→ Problem
Reproduce all the entries exactly.

-- -- --

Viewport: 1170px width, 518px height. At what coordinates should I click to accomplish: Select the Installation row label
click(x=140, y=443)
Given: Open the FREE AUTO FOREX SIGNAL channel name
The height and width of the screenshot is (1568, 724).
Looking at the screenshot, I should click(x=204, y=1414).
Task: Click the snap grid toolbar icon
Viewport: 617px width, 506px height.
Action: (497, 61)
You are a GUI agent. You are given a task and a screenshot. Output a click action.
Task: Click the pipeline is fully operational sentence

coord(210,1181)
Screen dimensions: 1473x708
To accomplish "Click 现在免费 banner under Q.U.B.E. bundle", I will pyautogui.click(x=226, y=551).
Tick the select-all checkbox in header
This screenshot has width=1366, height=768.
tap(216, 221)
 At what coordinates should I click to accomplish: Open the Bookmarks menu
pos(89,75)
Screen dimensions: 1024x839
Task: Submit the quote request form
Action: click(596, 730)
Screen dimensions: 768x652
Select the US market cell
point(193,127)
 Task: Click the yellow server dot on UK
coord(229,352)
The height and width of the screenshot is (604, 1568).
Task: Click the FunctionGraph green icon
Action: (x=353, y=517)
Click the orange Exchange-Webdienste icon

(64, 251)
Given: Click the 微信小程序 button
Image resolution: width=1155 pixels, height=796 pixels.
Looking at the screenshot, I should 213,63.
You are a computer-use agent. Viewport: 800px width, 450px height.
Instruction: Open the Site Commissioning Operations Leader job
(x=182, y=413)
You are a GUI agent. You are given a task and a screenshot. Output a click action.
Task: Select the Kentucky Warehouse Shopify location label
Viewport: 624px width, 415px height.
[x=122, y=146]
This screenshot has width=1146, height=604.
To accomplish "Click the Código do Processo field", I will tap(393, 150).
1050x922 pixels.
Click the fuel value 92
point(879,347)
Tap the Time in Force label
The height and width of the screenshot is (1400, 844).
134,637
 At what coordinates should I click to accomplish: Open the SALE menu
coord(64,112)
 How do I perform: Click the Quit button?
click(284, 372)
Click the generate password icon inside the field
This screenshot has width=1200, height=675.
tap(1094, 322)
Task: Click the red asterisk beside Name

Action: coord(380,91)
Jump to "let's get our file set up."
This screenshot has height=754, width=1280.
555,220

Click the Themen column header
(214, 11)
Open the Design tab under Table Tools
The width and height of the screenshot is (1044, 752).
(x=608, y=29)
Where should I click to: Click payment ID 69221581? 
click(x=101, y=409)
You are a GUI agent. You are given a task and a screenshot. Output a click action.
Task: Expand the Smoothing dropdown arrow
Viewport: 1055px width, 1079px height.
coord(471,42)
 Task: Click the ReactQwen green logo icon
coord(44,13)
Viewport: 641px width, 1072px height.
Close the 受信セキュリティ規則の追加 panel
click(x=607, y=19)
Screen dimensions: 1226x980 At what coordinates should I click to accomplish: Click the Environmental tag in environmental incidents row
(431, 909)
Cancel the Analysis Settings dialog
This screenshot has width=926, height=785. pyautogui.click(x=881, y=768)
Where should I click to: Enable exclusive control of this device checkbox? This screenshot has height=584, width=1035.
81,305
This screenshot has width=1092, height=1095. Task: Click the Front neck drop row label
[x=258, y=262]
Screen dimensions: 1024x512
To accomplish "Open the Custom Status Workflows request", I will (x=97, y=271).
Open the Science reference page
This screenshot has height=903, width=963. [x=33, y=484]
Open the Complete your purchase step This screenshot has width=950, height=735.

-- -- --

→ Result of this exercise
Viewport: 1170px width, 518px height. At what coordinates should I click to accomplish: Select the Installation row label
click(x=140, y=443)
Given: Open the FREE AUTO FOREX SIGNAL channel name
The height and width of the screenshot is (1568, 724).
Looking at the screenshot, I should click(x=204, y=1414).
Task: Click the snap grid toolbar icon
Viewport: 617px width, 506px height.
Action: (497, 61)
You are a GUI agent. You are given a task and a screenshot. Output a click action.
Task: Click the pipeline is fully operational sentence

coord(210,1181)
Screen dimensions: 1473x708
To accomplish "Click 现在免费 banner under Q.U.B.E. bundle", I will pyautogui.click(x=226, y=551).
Tick the select-all checkbox in header
This screenshot has width=1366, height=768.
tap(216, 221)
 At what coordinates should I click to accomplish: Open the Bookmarks menu
pos(89,75)
Screen dimensions: 1024x839
Task: Submit the quote request form
Action: click(596, 730)
Screen dimensions: 768x652
Select the US market cell
point(193,127)
 Task: Click the yellow server dot on UK
coord(229,352)
The height and width of the screenshot is (604, 1568).
Task: Click the FunctionGraph green icon
Action: (x=353, y=517)
Click the orange Exchange-Webdienste icon

(64, 251)
Given: Click the 微信小程序 button
Image resolution: width=1155 pixels, height=796 pixels.
Looking at the screenshot, I should 213,63.
You are a computer-use agent. Viewport: 800px width, 450px height.
Instruction: Open the Site Commissioning Operations Leader job
(x=182, y=413)
You are a GUI agent. You are given a task and a screenshot. Output a click action.
Task: Select the Kentucky Warehouse Shopify location label
Viewport: 624px width, 415px height.
[x=122, y=146]
This screenshot has width=1146, height=604.
To accomplish "Click the Código do Processo field", I will tap(393, 150).
1050x922 pixels.
Click the fuel value 92
point(879,347)
Tap the Time in Force label
The height and width of the screenshot is (1400, 844).
134,637
 At what coordinates should I click to accomplish: Open the SALE menu
coord(64,112)
 How do I perform: Click the Quit button?
click(284, 372)
Click the generate password icon inside the field
This screenshot has width=1200, height=675.
tap(1094, 322)
Task: Click the red asterisk beside Name

Action: coord(380,91)
Jump to "let's get our file set up."
This screenshot has height=754, width=1280.
555,220

Click the Themen column header
(214, 11)
Open the Design tab under Table Tools
The width and height of the screenshot is (1044, 752).
(x=608, y=29)
Where should I click to: Click payment ID 69221581? 
click(x=101, y=409)
You are a GUI agent. You are given a task and a screenshot. Output a click action.
Task: Expand the Smoothing dropdown arrow
Viewport: 1055px width, 1079px height.
coord(471,42)
 Task: Click the ReactQwen green logo icon
coord(44,13)
Viewport: 641px width, 1072px height.
Close the 受信セキュリティ規則の追加 panel
click(x=607, y=19)
Screen dimensions: 1226x980 At what coordinates should I click to accomplish: Click the Environmental tag in environmental incidents row
(431, 909)
Cancel the Analysis Settings dialog
This screenshot has width=926, height=785. pyautogui.click(x=881, y=768)
Where should I click to: Enable exclusive control of this device checkbox? This screenshot has height=584, width=1035.
81,305
This screenshot has width=1092, height=1095. Task: Click the Front neck drop row label
[x=258, y=262]
Screen dimensions: 1024x512
To accomplish "Open the Custom Status Workflows request", I will (x=97, y=271).
Open the Science reference page
This screenshot has height=903, width=963. [x=33, y=484]
Open the Complete your purchase step This screenshot has width=950, height=735.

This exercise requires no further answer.